MS-Windows implementation of ssh is lacking, BTW. I have no experience trying to get ssh -X working on it. I do know that Putty uses an odd version of ssh-keys, so if that might be the plan, I can't help. I have used PuTTY to remotely start GUI programs after starting a local X/Server. Doing this means it would not use the ssh tunnel AND we have to manually set the DISPLAY environment variably AND we have to open any firewalls to allow the X/Clients to connect the X/Server. Using a proper ssh -X implementation avoids the DISPLAY environment variable - as ssh does that automatically.
The Win10+ ssh implementation doesn't provide the ssh-copy-id tool, which makes ssh-key exchange harder. You'll want to do that manually and be careful like we had to be in the mid-1990s. Copy the public key to the correct file on the remote system and be certain to ensure the file and directory permissions aren't molested. ssh is picky about file permissions. It only took MSFT 20 yrs to make ssh port for MS-Windows. Hopefully, they will take less time to add ssh-copy-id quicker. It is the easiest way to exchange the ssh key from the ssh-client to the ssh-server.
Https://ubuntuforums.org/showthread....6#post13916386 Run 2 commands. That's it - at least on Linux.
I run thunderbird with this exact line:
Code:
TB_OPTS="-no-remote " /usr/bin/ssh -X deneb /usr/bin/firejail $FJ_OPTS /usr/bin/thunderbird $TB_OPTS $@ &
However, I'm a bit of a control freak when it comes to computers and do some security things.
The basic line would be:
Code:
/usr/bin/ssh -X deneb /usr/bin/thunderbird -no-remote $@ &
"deneb" is remote system.
My username is the same on both sides, so it isn't needed.
This is part of a script, so I use the full path to every program for added safety.
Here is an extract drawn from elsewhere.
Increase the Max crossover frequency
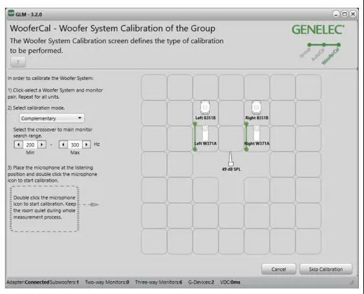point(86,144)
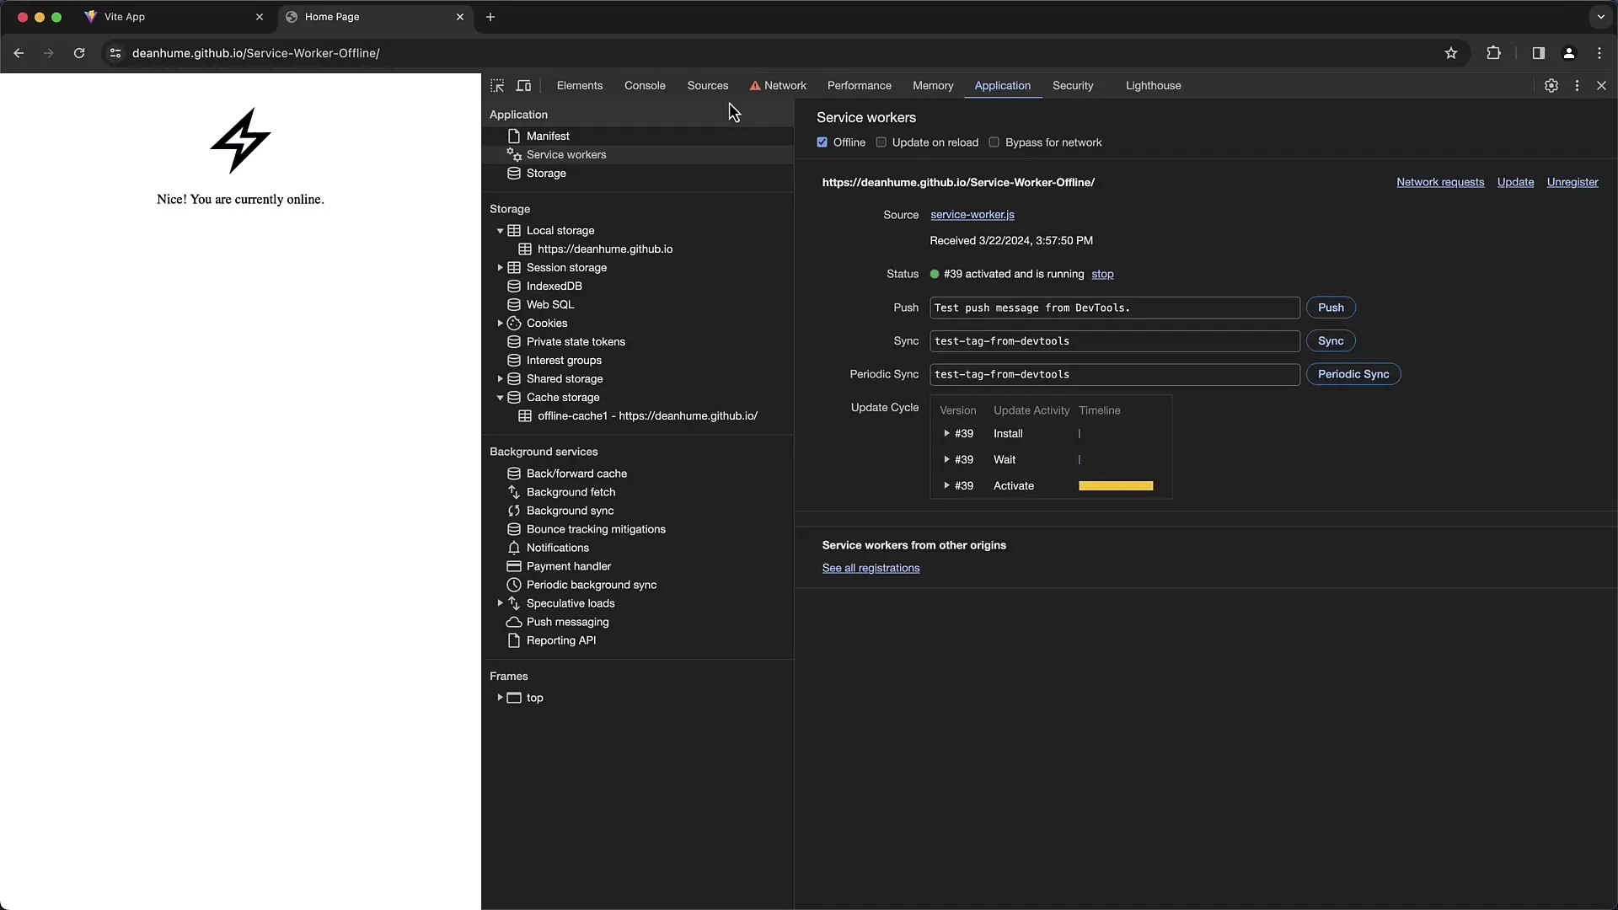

As /usr/bin/ is in the PATH on both systems, if you trust the PATH being correct (I don't in scripts) AND you don't want to pass any arguments into Thunderbird, then you could use
Code:
ssh -X deneb thunderbird -no-remote &
I almost forgot - Mozilla tries to run their programs locally even when we use ssh, so we have to add the no-remote option.